Text =
= = = =

Monday, May 20, 2013

Monday Pics

Some recent pics sent to me by mobile phone by my son Thomas . . .

- Richard Dawkins quote

"We are going to die, and that makes us the lucky ones. Most people are never going to die because they are never going to be born. The potential people who could have been here in my place but who will in fact never see the light of day outnumber the sand grains of Sahara. Certainly those unborn ghosts include greater poets than Keats, scientists greater than Newton. We know this because of the set of possible people allowed by our DNA so massively outnumbers the set of actual people. In the teeth of these stupefying odds it is you and I, in our ordinariness, that are here. We privileged few who won the lottery of birth, against all odds, how dare we whine at our inevitable return to that prior state, from which the vast majority has never stirred?"





Bonus Notes and Extras:


As regards the Loneliest Whale:
  • The whale is known as the 52-Hertz whale.
  • What is unique about this whale is the relatively high frequency range of its calls. Different species of whales call within their own range of frequencies – giant blue whales at 10-20 hz; the next biggest, fin whales, at about 20 hz, and sperm whales (the ones often heard on recordings) at 30-8 hz. This whale calls at 52 hz, comparatively high for whales. 
  • The whale’s call was first heard in 1989 and it has been tracked since 1992. 
  • No one has seen it and there is speculation that it could be a malformed or hybrid of a blue whale and another species. There have been suggestions that it could be the last member of an unknown species. 
  • It is also believed to have matured since 1992 in that its voice has deepened slightly since then. 
  • Its migrations and travels are unlike those of other whales, its movements being similar to those of blue whales but the timing being more like that of fin whales. 
  • It is not definitively known whether the whales has a mate, has friends, or is really the loneliest whale in the world. Researchers have reported that the sounds seem to come from a single animal with no other whales present. 
  • Whatever the answers, the whale keeps singing a song that only it knows and that only it hears.

= = = =

Supplied data =
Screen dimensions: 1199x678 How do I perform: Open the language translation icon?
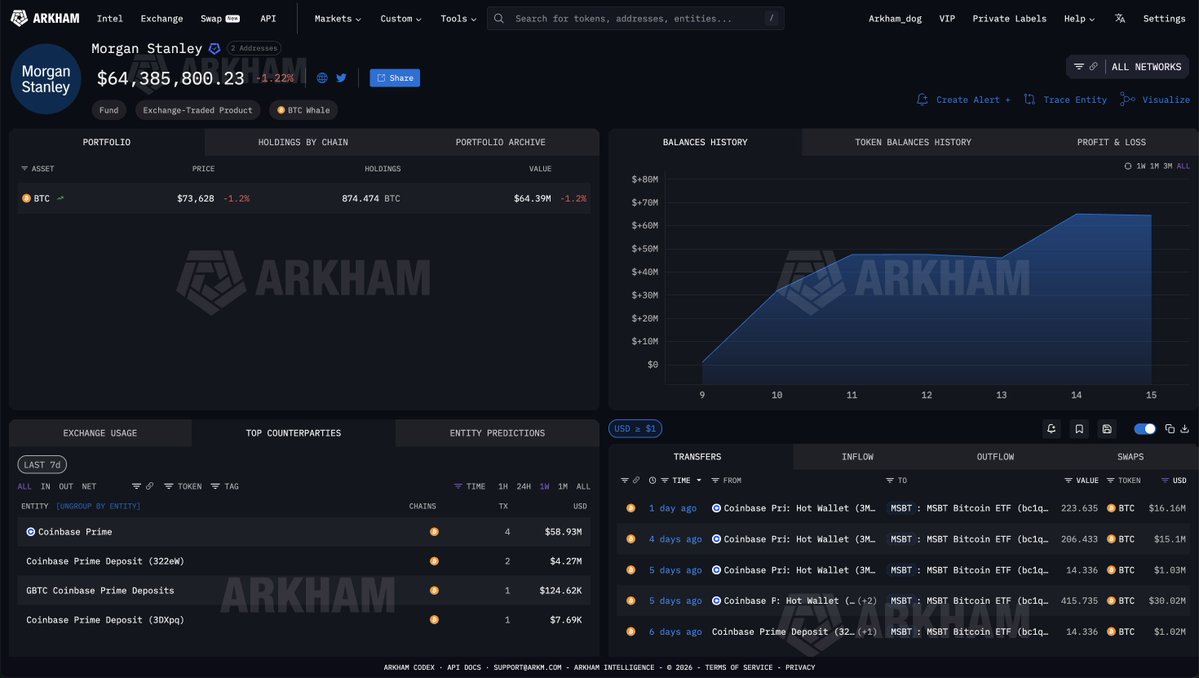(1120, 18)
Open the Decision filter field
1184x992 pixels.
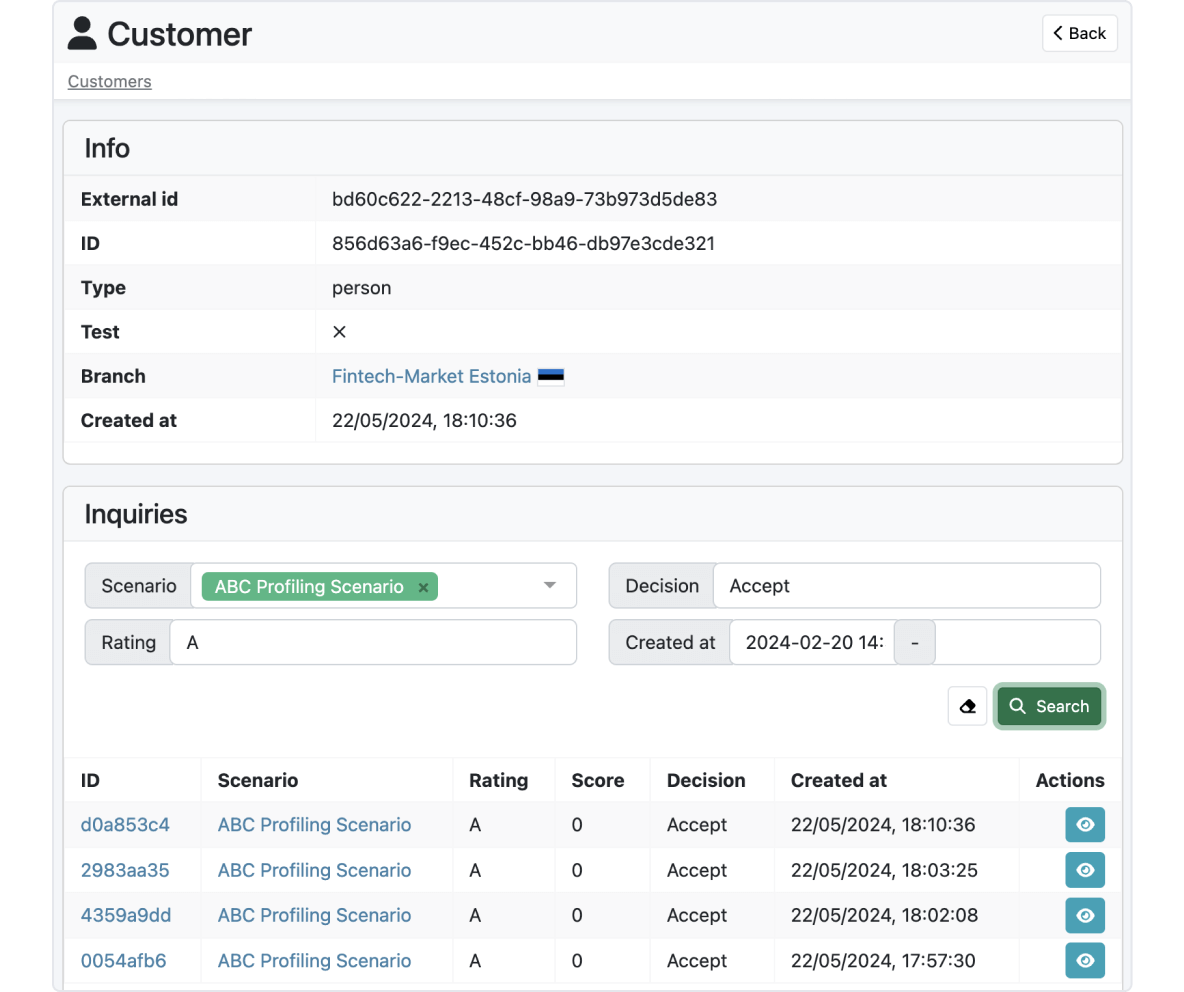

= = = =

Problems to solve =
- a) According to the post, in what year was the 52-Hertz whale's call first heard?
- b) Say whether each statement agrees with the post, answering yes or no and quoting the words that decide it: (i) Fin whales call at about 20 hz. (ii) Someone has seen the 52-Hertz whale. (iii) The whale's voice has deepened slightly since 1992.
- c) From the post, return the passage between "- Richard Dawkins" and "the 52-Hertz whale.", inclusive, copied word for word.
The listing stands on its own and has no connection to the post.

Solutions to the exercise =
- a) 1989

- b)
(i) Yes: "the next biggest, fin whales, at about 20 hz"
(ii) No: "No one has seen it"
(iii) Yes: "its voice has deepened slightly since then"

- c)
- Richard Dawkins quote

"We are going to die, and that makes us the lucky ones. Most people are never going to die because they are never going to be born. The potential people who could have been here in my place but who will in fact never see the light of day outnumber the sand grains of Sahara. Certainly those unborn ghosts include greater poets than Keats, scientists greater than Newton. We know this because of the set of possible people allowed by our DNA so massively outnumbers the set of actual people. In the teeth of these stupefying odds it is you and I, in our ordinariness, that are here. We privileged few who won the lottery of birth, against all odds, how dare we whine at our inevitable return to that prior state, from which the vast majority has never stirred?"





Bonus Notes and Extras:


As regards the Loneliest Whale:
  • The whale is known as the 52-Hertz whale.